HERTFORDSHIRE, England and
PITTSBURGH, April 11, 2018 /PRNewswire/ -- Global
pharmaceutical company Mylan N.V. (NASDAQ: MYL) today announced it
is partnering with Fujifilm Kyowa Kirin Biologics Co., Ltd. to
commercialize a biosimilar to Humira® (adalimumab)
developed by Fujifilm Kyowa Kirin Biologics. Through the
partnership agreement, Mylan will leverage its regulatory platform
to seek approval and commercialize the product in Europe.
Humira is a TNF-inhibitor1 aimed at treating multiple
chronic inflammatory conditions.
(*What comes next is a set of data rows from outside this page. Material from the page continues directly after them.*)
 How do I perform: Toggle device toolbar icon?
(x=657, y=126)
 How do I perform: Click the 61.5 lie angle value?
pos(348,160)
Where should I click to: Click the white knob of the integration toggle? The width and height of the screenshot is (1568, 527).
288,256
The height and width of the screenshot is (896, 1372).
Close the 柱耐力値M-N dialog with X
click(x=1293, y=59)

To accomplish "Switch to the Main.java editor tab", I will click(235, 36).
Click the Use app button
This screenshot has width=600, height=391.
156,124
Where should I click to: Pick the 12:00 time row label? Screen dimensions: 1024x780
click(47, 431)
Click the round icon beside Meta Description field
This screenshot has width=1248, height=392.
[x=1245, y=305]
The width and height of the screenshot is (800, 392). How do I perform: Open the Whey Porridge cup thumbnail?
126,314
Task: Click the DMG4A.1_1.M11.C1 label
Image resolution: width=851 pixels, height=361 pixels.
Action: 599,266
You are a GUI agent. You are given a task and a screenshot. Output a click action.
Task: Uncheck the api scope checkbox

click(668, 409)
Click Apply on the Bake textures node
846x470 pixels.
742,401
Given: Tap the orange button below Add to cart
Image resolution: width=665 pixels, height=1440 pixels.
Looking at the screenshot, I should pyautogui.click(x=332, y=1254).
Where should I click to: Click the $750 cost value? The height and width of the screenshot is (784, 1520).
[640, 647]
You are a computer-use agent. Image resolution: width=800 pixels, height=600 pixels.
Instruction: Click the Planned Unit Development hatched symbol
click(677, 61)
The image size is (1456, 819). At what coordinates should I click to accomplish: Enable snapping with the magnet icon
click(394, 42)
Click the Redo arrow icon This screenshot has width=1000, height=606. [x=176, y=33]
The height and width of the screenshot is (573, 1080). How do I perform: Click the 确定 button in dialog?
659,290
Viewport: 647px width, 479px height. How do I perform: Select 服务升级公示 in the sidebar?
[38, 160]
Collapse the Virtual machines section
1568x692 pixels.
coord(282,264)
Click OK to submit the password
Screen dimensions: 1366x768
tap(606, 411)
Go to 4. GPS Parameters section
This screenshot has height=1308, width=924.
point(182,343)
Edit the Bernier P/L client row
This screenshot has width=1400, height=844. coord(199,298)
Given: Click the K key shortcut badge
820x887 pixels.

The product is indicated in
Europe for the treatment of
rheumatoid arthritis, juvenile idiopathic arthritis, psoriatic
arthritis, ankylosing spondylitis, Crohn's disease, ulcerative
colitis, plaque psoriasis, hidradenitis suppurativa and uveitis.
Humira is the world's best-selling biologic medication and had
brand sales of approximately $4.1
billion in Europe for the
12 months ending Dec. 31, 2017,
according to IQVIA.
Mylan CEO Heather Bresch,
"Expanding access to biologics through the introduction of
biosimilars around the world is a key area of focus for Mylan. Our
partnership with Fujifilm Kyowa Kirin Biologics for an adalimumab
biosimilar in Europe is an
exciting advancement for Mylan and for patients who are living with
chronic autoimmune conditions and need access to a high-quality,
more affordable treatment option."
President Rajiv Malik added, "We
believe Mylan's strong regulatory commercial platform in
Europe and scientific leadership
in the biosimilars space make us an ideal partner of choice. These
attributes combined with Fujifilm Kyowa Kirin Biologics' expertise
in biologics, position the two companies to bring an adalimumab
biosimilar to the European market in the near term."
The European Medicines Agency (EMA) accepted for review the
Marketing Authorisation Application for its proposed biosimilar to
Humira on May 18, 2017. The companies
expect to receive a decision from EMA in the second half of
2018.
Under the terms of the agreement between two companies, Fujifilm
Kyowa Kirin Biologics grants Mylan an exclusive license to
commercialize the adalimumab biosimilar in Europe and will receive an up-front fee. In
addition, Fujifilm Kyowa Kirin Biologics is eligible to receive a
subsequent commercialization milestone payment and sales royalties.
Mylan will be responsible for the sales activity of the product in
European countries. The two companies continue to negotiate for
commercializing the product in additional territories. In addition,
Mylan's partner Biocon will receive economic benefit through this
collaboration.
About Mylan
Mylan is a global pharmaceutical company
committed to setting new standards in healthcare. Working together
around the world to provide 7 billion people access to high quality
medicine, we innovate to satisfy unmet needs; make reliability and
service excellence a habit; do what's right, not what's easy; and
impact the future through passionate global leadership. We offer a
growing portfolio of more than 7,500 marketed products around the
world, including antiretroviral therapies on which more than 40% of
people being treated for HIV/AIDS globally depend. We market our
products in more than 165 countries and territories. We are one of
the world's largest producers of active pharmaceutical ingredients.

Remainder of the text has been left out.